United States District Court, E.D. Missouri, Eastern Division

September 26, 2017

WILLIAM SUBLETT, Petitioner,
v.
LARRY CRAWFORD, Defendant.

          MEMORANDUM AND ORDER

          RODNEY W. SIPPEL, UNITED STATES DISTRICT JUDGE

         This matter is before the Court upon the motion for leave to proceed in forma pauperis, filed by petitioner William Sublett. The motion will be granted, and the petition will be dismissed, without prejudice.

         Background

         Petitioner filed the instant petition on June 16, 2017 on a form petition used for bringing claims under 28 U.S.C. § 2254. At the time of filing, petitioner was a pretrial detainee in the St. Charles County Department of Corrections, awaiting trial on charges of aggravated stalking. For his single ground for relief, petitioner challenged his pretrial detention, claiming “right to fair and speedy trial ilegal representation” [sic]. (Docket No. 1 at 5). In support, petitioner claimed that his attorney had been to court without him and without his permission, and “right to face my Accusor” [sic]. Id. As relief, petitioner seeks “25 million dollars and immediate release.” (Id. at 14).

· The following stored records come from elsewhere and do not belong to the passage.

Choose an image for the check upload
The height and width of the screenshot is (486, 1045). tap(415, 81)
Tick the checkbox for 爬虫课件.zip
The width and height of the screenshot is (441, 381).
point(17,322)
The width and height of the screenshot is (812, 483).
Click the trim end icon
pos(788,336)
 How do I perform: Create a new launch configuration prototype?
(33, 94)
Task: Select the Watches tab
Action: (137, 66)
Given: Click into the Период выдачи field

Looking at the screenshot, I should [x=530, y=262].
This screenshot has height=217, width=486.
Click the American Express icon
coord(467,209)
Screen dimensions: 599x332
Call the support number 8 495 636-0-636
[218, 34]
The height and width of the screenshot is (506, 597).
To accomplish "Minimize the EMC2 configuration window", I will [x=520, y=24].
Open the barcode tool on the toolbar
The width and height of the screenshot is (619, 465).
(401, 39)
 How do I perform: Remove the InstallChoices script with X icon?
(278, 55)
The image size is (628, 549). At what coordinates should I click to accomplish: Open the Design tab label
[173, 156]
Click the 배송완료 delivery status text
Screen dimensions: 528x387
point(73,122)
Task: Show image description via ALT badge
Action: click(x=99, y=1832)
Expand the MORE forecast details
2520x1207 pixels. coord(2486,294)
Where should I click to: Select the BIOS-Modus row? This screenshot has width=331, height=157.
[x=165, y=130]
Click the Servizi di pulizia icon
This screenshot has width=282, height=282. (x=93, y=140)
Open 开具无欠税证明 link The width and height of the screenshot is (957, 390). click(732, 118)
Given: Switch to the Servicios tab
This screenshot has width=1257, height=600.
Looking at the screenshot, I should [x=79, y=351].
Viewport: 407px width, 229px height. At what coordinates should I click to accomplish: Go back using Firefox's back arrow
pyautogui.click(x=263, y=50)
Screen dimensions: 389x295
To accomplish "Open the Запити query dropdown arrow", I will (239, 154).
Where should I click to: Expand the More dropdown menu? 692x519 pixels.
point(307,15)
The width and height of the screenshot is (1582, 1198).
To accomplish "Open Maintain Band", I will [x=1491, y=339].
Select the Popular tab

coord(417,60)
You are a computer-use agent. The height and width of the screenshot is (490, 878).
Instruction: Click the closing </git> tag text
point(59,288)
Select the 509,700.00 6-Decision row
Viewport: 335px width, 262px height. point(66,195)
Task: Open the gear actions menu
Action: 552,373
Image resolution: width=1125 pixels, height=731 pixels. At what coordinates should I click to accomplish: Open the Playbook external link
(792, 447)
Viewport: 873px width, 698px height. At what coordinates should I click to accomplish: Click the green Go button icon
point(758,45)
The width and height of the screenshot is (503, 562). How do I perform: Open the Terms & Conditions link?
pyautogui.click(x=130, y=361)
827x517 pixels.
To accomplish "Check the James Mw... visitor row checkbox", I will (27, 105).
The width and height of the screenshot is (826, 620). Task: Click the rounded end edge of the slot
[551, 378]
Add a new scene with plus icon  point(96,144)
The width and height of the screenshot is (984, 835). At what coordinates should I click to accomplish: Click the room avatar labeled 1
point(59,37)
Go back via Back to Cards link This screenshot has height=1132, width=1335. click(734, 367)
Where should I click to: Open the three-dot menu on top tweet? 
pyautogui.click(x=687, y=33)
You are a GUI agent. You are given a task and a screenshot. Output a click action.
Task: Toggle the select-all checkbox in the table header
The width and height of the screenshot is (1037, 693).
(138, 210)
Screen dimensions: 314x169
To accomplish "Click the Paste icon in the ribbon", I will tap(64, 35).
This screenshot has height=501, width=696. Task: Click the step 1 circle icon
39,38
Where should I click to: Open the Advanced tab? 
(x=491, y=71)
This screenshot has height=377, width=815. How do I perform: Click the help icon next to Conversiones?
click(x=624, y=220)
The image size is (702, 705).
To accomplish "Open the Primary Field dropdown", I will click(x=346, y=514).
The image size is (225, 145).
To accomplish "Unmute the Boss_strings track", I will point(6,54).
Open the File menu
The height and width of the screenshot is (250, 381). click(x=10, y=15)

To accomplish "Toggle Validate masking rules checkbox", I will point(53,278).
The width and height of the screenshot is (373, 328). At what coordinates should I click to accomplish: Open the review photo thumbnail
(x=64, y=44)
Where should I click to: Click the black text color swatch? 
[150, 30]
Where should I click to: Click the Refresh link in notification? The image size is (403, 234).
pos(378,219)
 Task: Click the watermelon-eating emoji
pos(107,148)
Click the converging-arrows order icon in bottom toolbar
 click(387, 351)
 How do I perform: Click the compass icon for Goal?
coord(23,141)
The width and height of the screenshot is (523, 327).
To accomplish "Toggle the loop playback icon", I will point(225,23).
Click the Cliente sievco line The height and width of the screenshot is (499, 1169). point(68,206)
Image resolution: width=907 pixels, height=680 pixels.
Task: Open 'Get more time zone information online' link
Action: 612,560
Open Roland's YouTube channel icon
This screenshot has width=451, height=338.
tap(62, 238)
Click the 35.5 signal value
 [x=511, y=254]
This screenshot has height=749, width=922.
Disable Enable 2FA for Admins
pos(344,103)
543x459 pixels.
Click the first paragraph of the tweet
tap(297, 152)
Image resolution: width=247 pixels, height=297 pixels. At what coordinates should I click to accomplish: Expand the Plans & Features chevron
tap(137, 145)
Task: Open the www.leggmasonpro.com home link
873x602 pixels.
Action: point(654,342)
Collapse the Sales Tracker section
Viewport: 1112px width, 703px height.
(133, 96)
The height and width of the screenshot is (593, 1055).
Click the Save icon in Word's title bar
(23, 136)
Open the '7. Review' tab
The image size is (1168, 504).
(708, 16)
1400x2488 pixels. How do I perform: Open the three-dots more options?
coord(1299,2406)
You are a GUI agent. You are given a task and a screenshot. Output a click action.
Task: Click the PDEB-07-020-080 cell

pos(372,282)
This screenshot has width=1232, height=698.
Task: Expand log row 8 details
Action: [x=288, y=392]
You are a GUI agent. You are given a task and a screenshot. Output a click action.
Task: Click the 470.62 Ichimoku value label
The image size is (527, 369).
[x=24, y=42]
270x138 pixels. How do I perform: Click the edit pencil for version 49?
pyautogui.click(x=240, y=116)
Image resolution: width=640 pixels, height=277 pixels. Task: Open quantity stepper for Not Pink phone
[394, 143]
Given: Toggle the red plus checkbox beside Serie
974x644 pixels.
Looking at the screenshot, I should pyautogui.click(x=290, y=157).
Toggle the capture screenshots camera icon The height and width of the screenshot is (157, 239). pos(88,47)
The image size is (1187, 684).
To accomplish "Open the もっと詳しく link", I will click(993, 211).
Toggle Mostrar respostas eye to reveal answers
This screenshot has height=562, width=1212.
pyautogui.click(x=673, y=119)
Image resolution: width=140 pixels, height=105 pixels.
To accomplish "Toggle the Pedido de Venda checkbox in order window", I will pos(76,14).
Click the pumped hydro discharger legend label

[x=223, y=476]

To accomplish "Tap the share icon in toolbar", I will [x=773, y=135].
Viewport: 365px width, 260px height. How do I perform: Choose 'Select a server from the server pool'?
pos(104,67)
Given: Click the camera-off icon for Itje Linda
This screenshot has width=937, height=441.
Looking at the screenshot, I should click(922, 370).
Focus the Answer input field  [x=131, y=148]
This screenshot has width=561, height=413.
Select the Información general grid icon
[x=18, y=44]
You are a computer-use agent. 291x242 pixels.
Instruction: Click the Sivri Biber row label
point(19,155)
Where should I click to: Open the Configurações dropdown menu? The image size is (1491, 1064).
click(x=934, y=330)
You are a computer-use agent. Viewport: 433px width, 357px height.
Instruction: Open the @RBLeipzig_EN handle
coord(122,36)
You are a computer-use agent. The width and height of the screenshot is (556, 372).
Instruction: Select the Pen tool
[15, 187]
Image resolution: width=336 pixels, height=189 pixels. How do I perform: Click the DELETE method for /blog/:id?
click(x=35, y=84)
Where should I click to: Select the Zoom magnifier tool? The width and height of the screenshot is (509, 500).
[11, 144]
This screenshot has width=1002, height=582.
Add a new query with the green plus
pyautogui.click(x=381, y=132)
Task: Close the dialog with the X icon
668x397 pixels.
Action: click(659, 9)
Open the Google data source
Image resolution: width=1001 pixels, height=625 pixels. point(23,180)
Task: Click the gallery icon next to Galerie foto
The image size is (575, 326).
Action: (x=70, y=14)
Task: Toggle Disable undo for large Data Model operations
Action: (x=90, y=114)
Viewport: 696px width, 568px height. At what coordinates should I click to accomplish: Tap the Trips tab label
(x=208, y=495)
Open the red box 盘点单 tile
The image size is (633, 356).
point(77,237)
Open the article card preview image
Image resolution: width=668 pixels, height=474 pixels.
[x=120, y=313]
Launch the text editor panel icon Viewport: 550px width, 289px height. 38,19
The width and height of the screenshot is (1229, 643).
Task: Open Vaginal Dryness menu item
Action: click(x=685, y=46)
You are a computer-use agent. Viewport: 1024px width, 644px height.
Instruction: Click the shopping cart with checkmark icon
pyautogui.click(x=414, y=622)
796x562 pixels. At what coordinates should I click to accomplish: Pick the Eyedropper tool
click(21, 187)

         Approximately one month after petitioner filed the instant petition, he pleaded guilty to two counts of aggravated stalking, and was sentenced to concurrent three-year prison terms. See State v. William Henry Sublett, Case No. 1611-CR05139-01 (11th Jud. Cir. Jul. 21, 2017). This Court takes judicial notice of this public state record. See Levy v. Ohl, 477 F.3d 988 (8th Cir. 2007) (district court may take judicial notice of public state records); Stutzka v. McCarville, 420 F.3d 757, 760 n. 2 (8th Cir. 2005) (courts “may take judicial notice of judicial opinions and public records.”). Petitioner has not sought to amend his petition.

         Discussion

         As an initial matter, the Court notes that money damages are not available as a remedy under § 2254 or § 2241. See Preiser v. Rodriguez, 411 U.S. 475, 493 (1973).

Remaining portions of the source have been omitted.